If you feel like a track/item is too low,
I'd suggest adjusting it by ear.
Pros often record at -12 to -18dB. That allows headroom for unexpected peaks, and maybe just because it's tradition. It also allows headroom for mixing and effects, although with floating-point processing you don't have to worry about that. There's no
technical advantage to re-adjusting to that level
after recording.
Normalization usually means adjusting the level for 0dB peaks (although some people like to normalize to -1dB or so).
Normalization is usually done as the final step, or as part of the mastering process. Or, you might want to normalize if you are temporarily rendering/exporting to an integer format (16-bit or 24-bit WAV).
0dBFS (zero decibels full scale) is defined as the maximum "count" for an integer format. You can't go over 0dB in integer and if you try you get clipping. With low integer numbers you get quantization noise and if your "count" goes below 1, you get zero (silence). ADCs, DACs, and "regular" WAV files are integer.

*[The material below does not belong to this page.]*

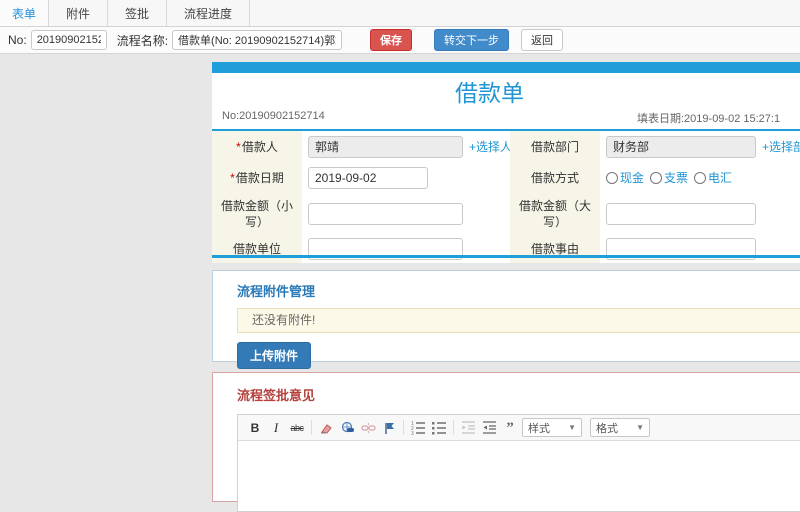 Image resolution: width=800 pixels, height=512 pixels. Describe the element at coordinates (274, 356) in the screenshot. I see `upload-attachment-button: 上传附件` at that location. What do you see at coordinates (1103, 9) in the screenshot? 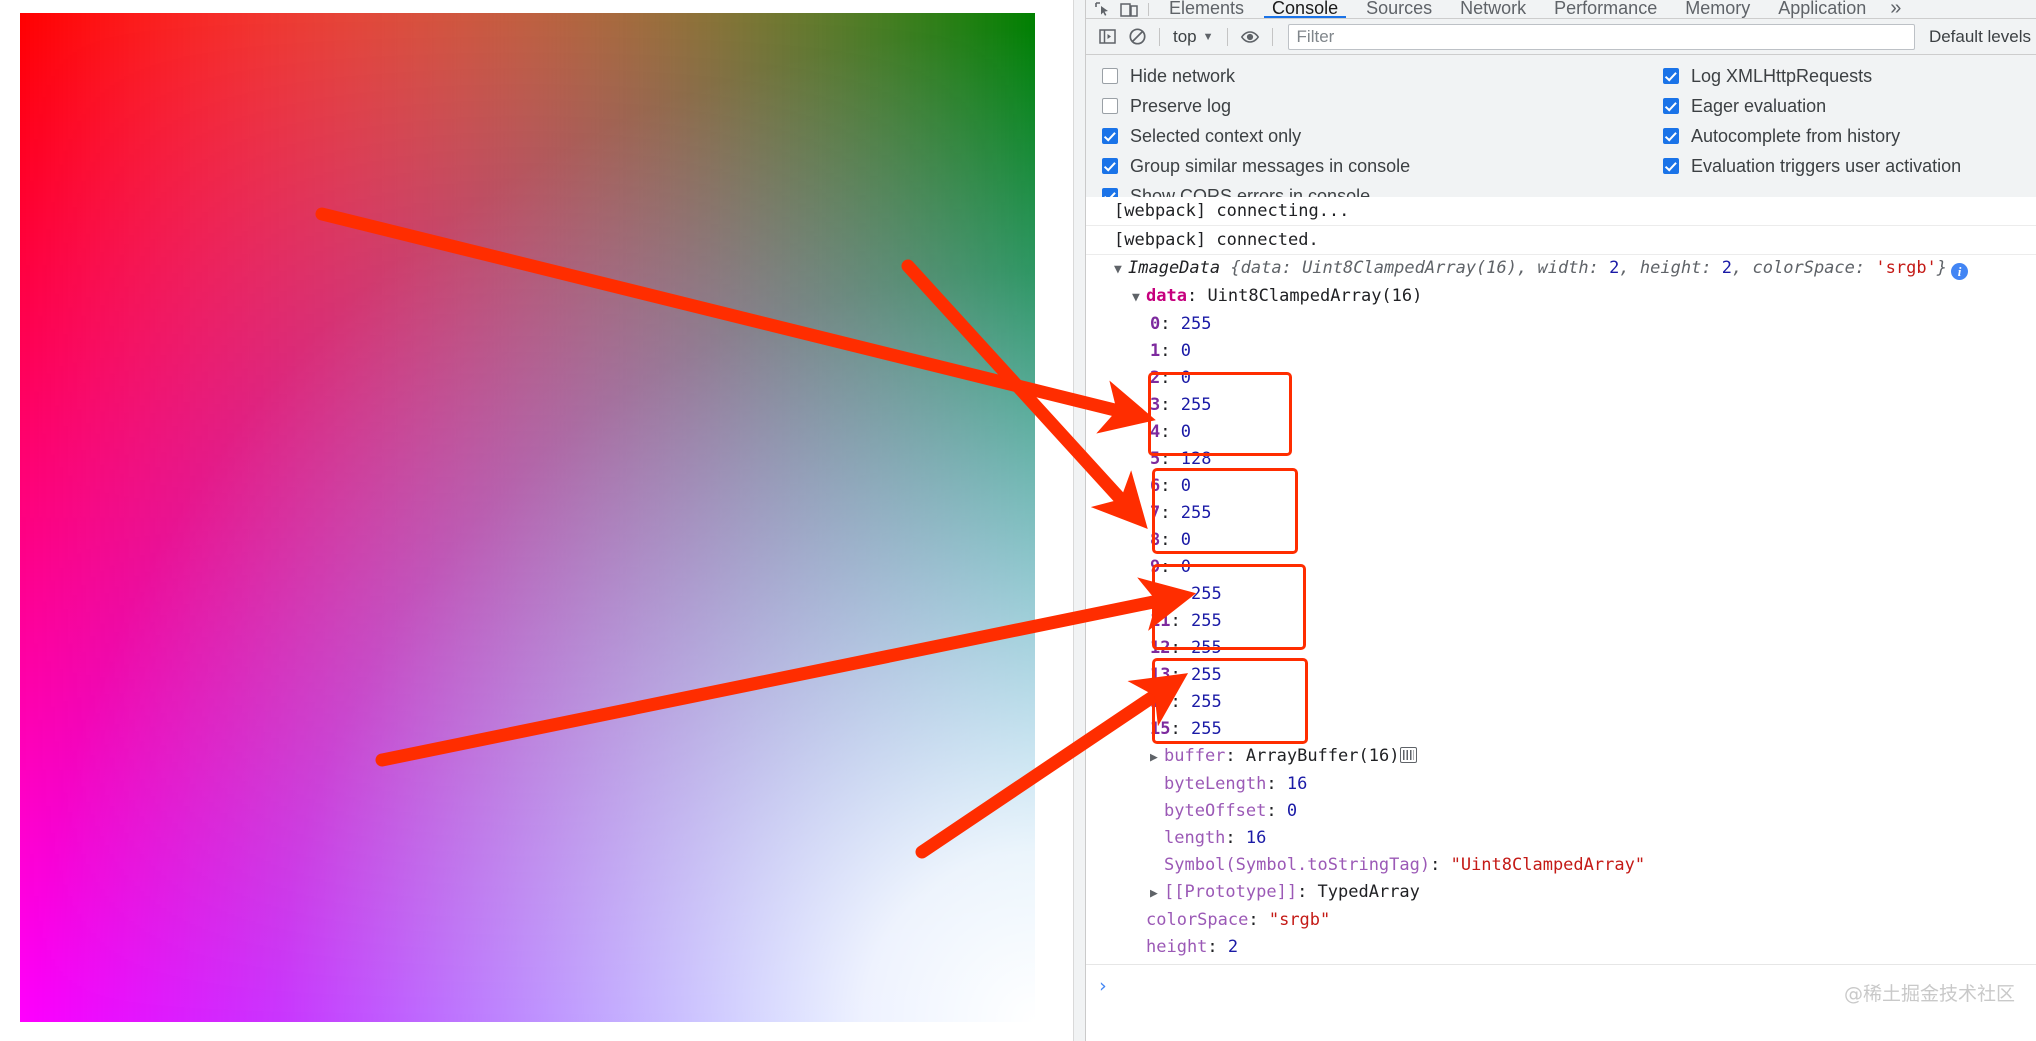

In floating point, 0dBFS is defined as 1.0. There is essentially no upper or lower limit with floating point, and since REAPER. uses floating-point internally, you don't have to worry about clipping (or quantization noise) except when recording and when rendering.
Since the raw numbers are different for 8-bit, 16-bit, 24-bit, and floating-point formats, your software or your drivers automatically adjusts so that 0dB always sounds like 0dB. (Although all 0dB normalized files don't sound equally loud, because human hearing is more complicated than that.)